In business, strategy starts with a clear picture of where you want to go. Health is no different. Ask yourself, “What does life look like when I’ve reached my goal?”

A vision statement describes your future state in positive, present-tense language. For example:

• “I wake up rested and ready to lead my team with energy throughout the day.”

• “I travel frequently for business and arrive energized, focused, and ready to engage.”

• “I am strong and active at 70, able to hike with friends and play with my grandchildren.”

A clear vision enables you to reverse-engineer the steps, just as a CEO might backward-plan from revenue targets to sales goals to daily activity metrics.

Step two: define your why

Once you know what you’re working toward, clarify why it matters. Your why explains the deeper purpose that makes your vision worth pursuing.

For some, it’s the desire to stay connected with family, rather than sitting on the sidelines of life. For others, it’s ensuring that retirement years are invested in freedom and adventure and not spent in recovery from preventable illness. For many leaders, it’s having the vitality to keep showing up with strength and clarity in the boardroom.

When the quarter gets tough or the travel schedule overwhelms, your why is the reason you stick with the plan instead of abandoning it.

Action step: Write a statement of purpose that ties your vision to what you value most. For example:

• “I want to maintain steady energy so I can be fully present with my family after work instead of collapsing on the couch.”

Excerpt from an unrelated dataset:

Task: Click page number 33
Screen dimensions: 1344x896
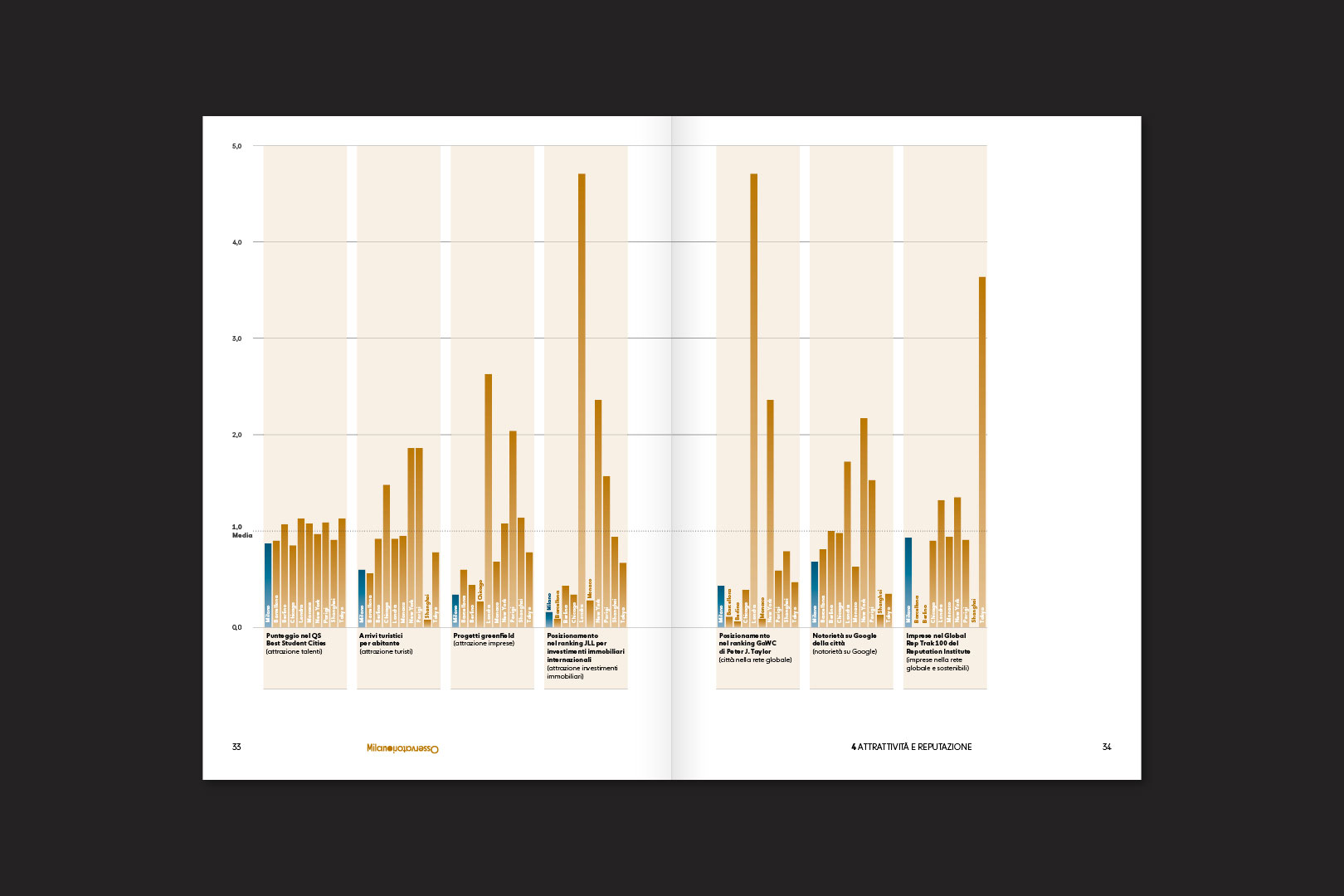Action: (x=236, y=747)
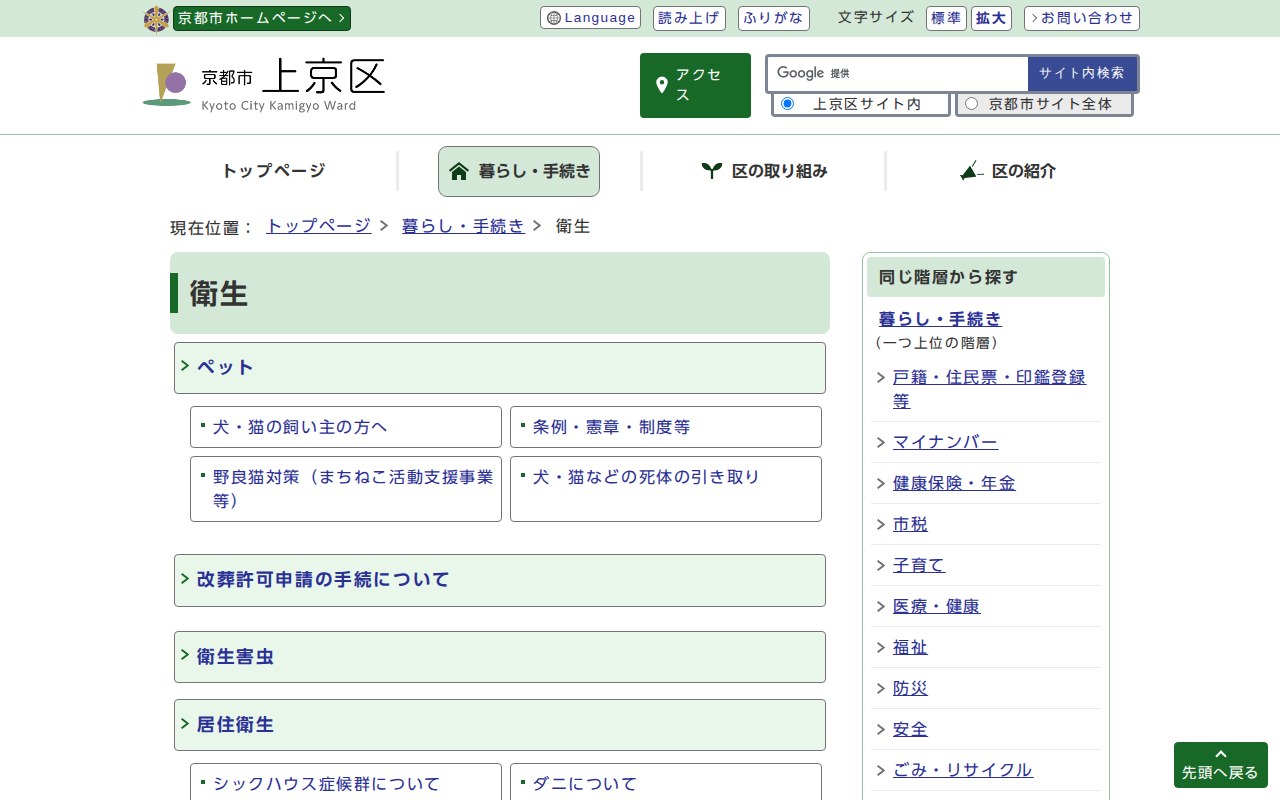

• “I want to protect my long-term health so I can travel and experience new adventures with my spouse in retirement.”

• “I want to stay sharp and resilient under pressure so I can lead my company through growth without sacrificing my wellbeing.”

• “I want to care for my health so I can model balance and vitality for my kids and my team.”

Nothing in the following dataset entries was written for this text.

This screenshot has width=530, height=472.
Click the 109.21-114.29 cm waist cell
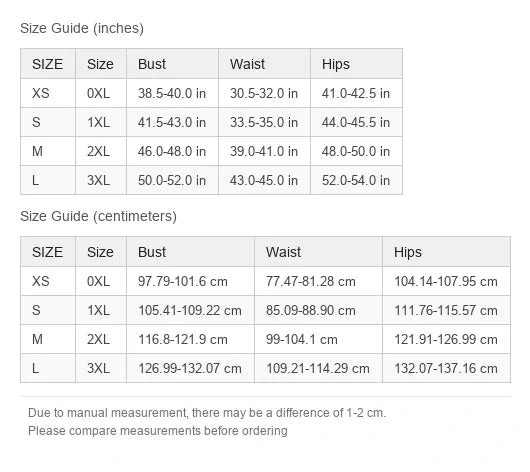[x=318, y=369]
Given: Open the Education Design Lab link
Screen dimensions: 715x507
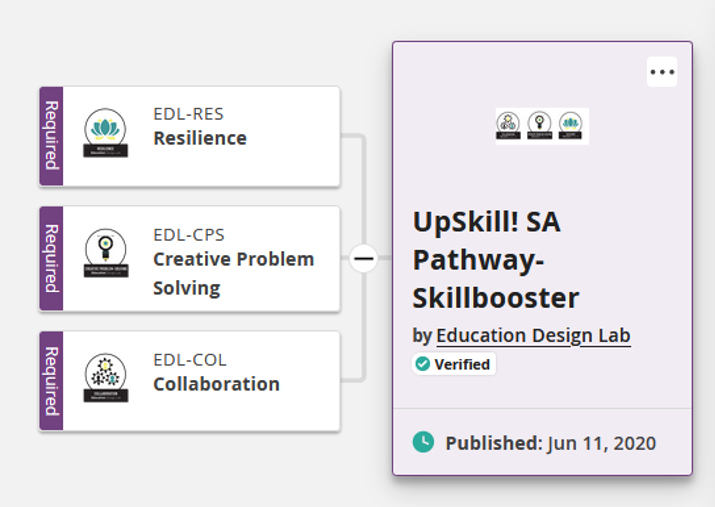Looking at the screenshot, I should pyautogui.click(x=533, y=336).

Step three: break it down quarterly

Business leaders know that annual goals without quarterly milestones rarely materialize. Health is no different.

If your vision is steady energy and mental clarity, your first quarter might emphasize consistent sleep and stress management. The second quarter could introduce nutrition shifts, the third a strength training program, and the fourth a re-evaluation of biomarkers like cholesterol or blood sugar.

By working in 90-day blocks, you allow enough time to see results while avoiding the overwhelm of trying to overhaul everything at once.

Step four: set SMART goals

Just as vague business objectives like “increase revenue” don’t cut it, “get healthier” isn’t actionable. That’s where the SMART — specific, measurable, achievable, relevant, time-bound — framework comes in.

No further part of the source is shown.